Cuando Winston Churchill prometió solamente sangre sudor y lágrimas para sacar adelante la sociedad británica, estaba pidiendo héroes en la vida diaria. En estos momentos cruciales, forjadores también de esperanza, necesitados de mirar con ánimo grande al porvenir, sin encogimientos, ¿encontraremos alguien que, con la verdad por delante, sea capaz de estimularnos a ejercitar esa épica del heroísmo ordinario? ¿Aparecerá alguno que nos mueva a trabajar seriamente, a sonreír a la dificultad, a la magnanimidad con los demás, a la solidaridad entre personas, sociedades menores, autonomías y pueblos? ¿Son eso los indignados? ¿Son un síntoma?
La Iglesia Católica, a pesar de las miserias de sus miembros, posee la receta incomparable para estos tiempos.

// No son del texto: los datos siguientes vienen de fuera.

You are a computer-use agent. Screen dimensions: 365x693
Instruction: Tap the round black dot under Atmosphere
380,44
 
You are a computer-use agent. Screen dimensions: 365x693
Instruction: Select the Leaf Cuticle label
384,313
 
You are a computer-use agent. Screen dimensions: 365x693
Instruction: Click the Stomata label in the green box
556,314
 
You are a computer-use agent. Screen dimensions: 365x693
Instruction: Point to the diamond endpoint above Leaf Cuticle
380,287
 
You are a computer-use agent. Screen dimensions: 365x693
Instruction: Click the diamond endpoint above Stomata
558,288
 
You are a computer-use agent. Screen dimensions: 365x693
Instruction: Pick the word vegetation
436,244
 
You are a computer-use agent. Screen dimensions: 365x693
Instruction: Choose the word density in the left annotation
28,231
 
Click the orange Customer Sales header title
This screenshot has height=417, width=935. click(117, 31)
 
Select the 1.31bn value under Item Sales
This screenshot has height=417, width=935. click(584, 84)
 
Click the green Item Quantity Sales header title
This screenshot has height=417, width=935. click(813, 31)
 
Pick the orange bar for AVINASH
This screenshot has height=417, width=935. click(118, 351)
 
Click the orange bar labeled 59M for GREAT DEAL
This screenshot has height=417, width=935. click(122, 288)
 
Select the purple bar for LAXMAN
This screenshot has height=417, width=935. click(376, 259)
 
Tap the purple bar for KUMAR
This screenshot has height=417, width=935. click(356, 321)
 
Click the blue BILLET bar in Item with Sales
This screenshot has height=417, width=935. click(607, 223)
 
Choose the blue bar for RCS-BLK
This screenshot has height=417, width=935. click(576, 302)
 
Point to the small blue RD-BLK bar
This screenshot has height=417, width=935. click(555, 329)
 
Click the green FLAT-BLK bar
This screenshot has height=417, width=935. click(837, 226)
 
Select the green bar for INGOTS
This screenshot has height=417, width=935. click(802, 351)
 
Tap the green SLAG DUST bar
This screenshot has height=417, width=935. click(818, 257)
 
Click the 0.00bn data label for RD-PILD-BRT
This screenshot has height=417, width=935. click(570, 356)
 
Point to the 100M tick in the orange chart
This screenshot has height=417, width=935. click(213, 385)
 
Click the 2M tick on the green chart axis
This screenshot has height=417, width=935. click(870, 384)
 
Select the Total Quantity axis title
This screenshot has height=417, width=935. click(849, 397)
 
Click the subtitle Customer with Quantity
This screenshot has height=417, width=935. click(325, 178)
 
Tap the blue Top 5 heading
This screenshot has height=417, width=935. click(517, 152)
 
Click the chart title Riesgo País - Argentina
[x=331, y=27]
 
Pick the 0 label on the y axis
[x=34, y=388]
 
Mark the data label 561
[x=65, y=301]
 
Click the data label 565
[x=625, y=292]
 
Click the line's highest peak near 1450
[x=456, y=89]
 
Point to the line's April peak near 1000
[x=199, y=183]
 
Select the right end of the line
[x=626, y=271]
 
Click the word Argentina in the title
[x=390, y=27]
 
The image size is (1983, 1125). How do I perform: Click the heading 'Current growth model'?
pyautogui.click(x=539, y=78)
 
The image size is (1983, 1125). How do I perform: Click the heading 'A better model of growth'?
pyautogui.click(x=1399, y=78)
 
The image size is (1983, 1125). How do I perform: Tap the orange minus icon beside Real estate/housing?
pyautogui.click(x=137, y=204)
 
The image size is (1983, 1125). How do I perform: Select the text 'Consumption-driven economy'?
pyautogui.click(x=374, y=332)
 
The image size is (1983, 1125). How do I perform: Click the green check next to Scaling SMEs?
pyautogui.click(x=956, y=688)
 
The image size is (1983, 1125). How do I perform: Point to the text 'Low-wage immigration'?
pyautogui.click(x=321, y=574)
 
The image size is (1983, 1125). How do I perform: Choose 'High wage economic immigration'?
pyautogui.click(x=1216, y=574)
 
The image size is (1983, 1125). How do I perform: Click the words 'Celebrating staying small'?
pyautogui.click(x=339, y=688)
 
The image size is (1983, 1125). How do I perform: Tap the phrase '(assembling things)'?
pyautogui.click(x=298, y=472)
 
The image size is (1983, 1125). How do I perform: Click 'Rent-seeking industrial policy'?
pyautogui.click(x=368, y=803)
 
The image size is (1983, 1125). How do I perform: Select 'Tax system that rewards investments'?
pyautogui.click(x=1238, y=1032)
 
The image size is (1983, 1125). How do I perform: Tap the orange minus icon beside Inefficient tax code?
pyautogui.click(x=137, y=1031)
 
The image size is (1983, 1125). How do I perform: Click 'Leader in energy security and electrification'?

Dice Camino: «Un secreto. –Un secreto a voces: estas crisis mundiales son crisis de santos». En otra obra, escrita también por san Josemaría, se lee: «Hoy no bastan mujeres u hombres buenos. –Además, no es suficientemente bueno el que sólo se contenta con ser casi… bueno: es preciso ser `revolucionario´.» (Surco). ¿Utopía? No. Más bien, el intento por ser «revolucionario» de veras.